In v3.0, every tower has a tower core component attached to it at runtime. The core is responsible for what the tower does, when it does it, and how it responds to targets entering and leaving its range. All tower cores derive from a shared base, BPC_TowerCore_Base, which derives from StatContainer, giving it the ability to own and process stats. The base class handles the common infrastructure: an action cycle, target validation, FX references loaded from the data table, and the initialization pipeline that sets all of this up.
There are five distinct functional tower core types derived from this base, each representing a unique way a core interacts with the world.
Single Target Lock cores track and engage one target at a time. They activate when a target enters range and stay focused on that target until it leaves or is eliminated, at which point they either stop or switch to the next available one.
Multi Target Lock cores work similarly but track and engage multiple targets simultaneously, up to a configured maximum.
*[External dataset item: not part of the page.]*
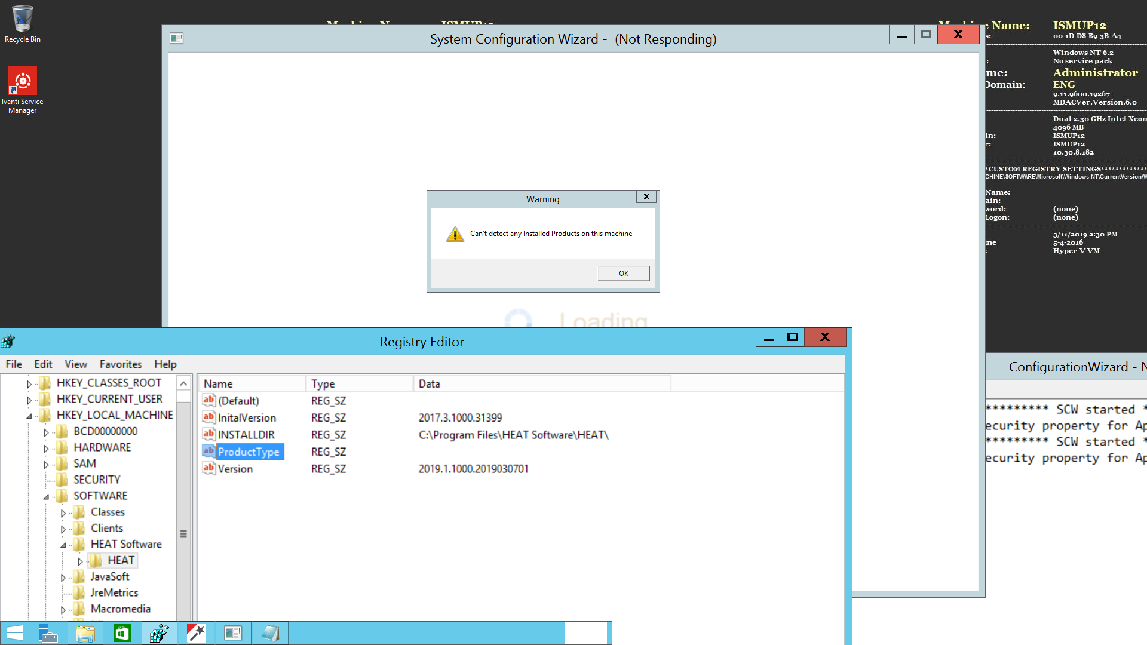Screen dimensions: 1147x645
Task: Close the Warning dialog with X
Action: (x=646, y=196)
No towers in the current update use this type, but it's in place for new tower types planned in future updates.
AoE Pulse cores don't track individual targets. Instead they affect everything within range periodically, hitting the entire pool of targets in range with each pulse.
Proximity Trigger cores don't engage targets in the traditional sense. Instead they apply an effect to anything that enters their range and revert it when that target leaves, making them well suited for support and utility roles.
Non Targeting cores operate independently of the targeting system entirely. They run on their own schedule and perform their action regardless of what is or isn't in range. The Mining Tower is an example of this, generating resources at a fixed interval without needing any targets at all.
All tower cores used by the towers in this update are listed here, each derived from one of the five types covered above:
- BPC_TowerCore_HitscanFire (Sniper Tower)
- BPC_TowerCore_LinearProjectileLauncher (Machine Gun Tower)
- BPC_TowerCore_ContinuousBeam (Laser Tower)
- BPC_TowerCore_ArcingBeam (Tesla Tower)
- BPC_TowerCore_CurvilinearProjectileLauncher (Artillery Tower)
- BPC_TowerCore_RadialBlast (Shockwave Tower)
- BPC_TowerCore_StatBooster (Boost Tower)
- BPC_TowerCore_ResourceGenerator (Mining Tower)
Each overrides PerformAction to define the actual behavior, whether that's a hitscan line trace, a projectile launch, a continuous beam, a radial blast, or a stat modifier applied to nearby allies. The base and functional layers handle everything else: when to start, when to stop, how to acquire and validate targets, and when to fire.
That wraps up the tower core architecture for v3.0 of Tower Defense Starter Kit.